(Aim of the exercise) Take every line containing "computer" out of the records.

(Information shown)
********************

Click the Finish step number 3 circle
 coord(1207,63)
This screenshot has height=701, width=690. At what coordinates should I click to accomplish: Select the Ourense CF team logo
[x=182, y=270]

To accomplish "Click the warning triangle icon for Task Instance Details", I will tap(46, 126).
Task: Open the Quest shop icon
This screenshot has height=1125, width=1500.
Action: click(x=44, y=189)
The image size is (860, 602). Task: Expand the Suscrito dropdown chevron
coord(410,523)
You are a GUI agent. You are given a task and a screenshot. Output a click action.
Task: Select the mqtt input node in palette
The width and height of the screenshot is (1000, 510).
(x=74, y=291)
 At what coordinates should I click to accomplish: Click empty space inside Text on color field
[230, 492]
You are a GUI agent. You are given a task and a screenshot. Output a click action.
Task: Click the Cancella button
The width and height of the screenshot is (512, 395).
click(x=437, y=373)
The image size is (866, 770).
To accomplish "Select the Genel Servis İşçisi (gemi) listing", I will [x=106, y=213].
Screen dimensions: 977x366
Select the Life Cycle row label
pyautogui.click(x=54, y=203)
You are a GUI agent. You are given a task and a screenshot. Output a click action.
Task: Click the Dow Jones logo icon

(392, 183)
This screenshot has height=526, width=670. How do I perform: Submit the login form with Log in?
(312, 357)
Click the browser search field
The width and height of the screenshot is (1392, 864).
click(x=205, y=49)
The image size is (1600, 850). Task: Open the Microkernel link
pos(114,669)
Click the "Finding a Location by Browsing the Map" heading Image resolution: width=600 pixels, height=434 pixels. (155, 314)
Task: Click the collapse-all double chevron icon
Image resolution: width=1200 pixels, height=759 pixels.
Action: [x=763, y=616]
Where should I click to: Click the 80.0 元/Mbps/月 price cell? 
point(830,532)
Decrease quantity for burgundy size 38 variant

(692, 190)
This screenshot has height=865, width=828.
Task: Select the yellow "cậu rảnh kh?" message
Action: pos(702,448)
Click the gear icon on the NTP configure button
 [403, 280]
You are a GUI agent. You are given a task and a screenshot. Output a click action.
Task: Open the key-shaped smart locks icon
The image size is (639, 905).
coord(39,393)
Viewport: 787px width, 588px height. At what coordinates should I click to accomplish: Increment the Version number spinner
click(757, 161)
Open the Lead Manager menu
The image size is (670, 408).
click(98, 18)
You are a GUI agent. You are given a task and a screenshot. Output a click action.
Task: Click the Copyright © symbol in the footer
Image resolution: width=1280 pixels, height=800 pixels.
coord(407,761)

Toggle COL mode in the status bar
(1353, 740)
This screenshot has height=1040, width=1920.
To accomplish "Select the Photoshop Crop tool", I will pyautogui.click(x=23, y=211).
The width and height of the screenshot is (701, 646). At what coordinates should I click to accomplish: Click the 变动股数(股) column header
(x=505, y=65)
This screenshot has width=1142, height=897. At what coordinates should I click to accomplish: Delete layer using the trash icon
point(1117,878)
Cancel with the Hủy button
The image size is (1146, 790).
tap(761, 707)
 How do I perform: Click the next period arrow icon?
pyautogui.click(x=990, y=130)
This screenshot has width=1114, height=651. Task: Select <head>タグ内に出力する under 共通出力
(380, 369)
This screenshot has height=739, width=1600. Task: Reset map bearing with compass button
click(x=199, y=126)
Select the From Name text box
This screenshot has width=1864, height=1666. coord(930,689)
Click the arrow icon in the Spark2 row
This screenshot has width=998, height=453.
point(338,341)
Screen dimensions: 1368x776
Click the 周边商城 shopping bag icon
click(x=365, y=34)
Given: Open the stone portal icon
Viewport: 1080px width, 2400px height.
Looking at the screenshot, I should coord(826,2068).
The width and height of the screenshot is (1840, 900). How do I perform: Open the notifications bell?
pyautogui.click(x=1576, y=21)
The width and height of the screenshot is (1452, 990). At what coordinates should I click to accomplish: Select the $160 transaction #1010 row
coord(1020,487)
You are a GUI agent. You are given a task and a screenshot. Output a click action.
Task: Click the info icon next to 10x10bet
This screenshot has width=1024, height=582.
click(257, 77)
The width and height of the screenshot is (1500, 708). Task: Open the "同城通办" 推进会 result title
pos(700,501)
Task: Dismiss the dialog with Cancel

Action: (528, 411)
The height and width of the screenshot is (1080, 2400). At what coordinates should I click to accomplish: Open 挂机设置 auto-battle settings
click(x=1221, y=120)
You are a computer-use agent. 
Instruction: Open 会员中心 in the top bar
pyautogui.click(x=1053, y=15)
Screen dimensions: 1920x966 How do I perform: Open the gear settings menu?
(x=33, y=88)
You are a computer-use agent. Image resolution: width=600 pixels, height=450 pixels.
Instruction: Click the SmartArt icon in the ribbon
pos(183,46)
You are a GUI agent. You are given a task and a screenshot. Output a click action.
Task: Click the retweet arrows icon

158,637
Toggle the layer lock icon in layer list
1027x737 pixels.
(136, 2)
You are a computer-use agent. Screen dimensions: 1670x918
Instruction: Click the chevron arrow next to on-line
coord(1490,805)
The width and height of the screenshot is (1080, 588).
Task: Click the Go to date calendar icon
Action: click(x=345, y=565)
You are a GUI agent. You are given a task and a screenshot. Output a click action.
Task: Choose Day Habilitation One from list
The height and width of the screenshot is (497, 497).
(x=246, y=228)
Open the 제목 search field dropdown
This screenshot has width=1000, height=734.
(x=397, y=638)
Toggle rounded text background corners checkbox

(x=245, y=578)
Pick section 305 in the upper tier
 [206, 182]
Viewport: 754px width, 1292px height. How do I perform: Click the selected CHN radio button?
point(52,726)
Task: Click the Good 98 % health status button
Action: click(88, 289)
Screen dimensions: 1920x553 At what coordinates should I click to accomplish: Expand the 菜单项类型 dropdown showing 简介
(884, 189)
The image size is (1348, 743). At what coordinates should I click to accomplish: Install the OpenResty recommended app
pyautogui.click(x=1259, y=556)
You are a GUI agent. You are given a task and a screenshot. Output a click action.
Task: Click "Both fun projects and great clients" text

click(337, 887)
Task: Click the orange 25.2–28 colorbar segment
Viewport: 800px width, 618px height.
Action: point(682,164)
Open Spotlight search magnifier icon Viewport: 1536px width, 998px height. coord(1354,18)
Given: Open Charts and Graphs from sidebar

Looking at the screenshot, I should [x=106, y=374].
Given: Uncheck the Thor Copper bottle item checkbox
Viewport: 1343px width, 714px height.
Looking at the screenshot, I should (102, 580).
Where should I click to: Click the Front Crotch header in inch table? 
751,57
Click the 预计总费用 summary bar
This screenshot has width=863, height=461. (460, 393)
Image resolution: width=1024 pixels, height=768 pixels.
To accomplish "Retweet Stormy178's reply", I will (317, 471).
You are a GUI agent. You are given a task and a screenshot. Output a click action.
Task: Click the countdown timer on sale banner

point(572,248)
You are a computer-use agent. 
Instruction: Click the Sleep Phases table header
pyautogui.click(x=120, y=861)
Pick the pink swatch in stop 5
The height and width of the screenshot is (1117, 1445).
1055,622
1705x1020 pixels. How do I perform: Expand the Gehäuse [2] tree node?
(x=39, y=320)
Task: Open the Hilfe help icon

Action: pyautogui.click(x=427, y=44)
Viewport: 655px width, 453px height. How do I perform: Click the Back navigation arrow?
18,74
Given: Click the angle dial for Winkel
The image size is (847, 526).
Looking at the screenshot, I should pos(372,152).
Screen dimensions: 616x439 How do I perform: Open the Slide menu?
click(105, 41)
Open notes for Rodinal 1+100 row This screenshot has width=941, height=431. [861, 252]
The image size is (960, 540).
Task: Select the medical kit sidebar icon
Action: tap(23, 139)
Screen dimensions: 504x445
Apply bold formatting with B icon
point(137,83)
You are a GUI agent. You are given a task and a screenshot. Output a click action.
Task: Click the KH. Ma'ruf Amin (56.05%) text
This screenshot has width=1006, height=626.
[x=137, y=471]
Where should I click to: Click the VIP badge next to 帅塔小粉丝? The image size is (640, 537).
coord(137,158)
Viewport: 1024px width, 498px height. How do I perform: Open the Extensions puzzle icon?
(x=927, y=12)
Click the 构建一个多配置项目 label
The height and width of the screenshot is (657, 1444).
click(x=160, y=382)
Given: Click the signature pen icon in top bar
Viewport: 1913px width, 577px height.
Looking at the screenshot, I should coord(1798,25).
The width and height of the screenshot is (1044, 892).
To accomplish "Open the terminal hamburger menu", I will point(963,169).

********************

(Result for this exercise)
You are a computer-use agent. 
You are a computer-use agent. Image resolution: width=600 pixels, height=450 pixels.
You are a computer-use agent. Screen dimensions: 1670x918
You are a computer-use agent. 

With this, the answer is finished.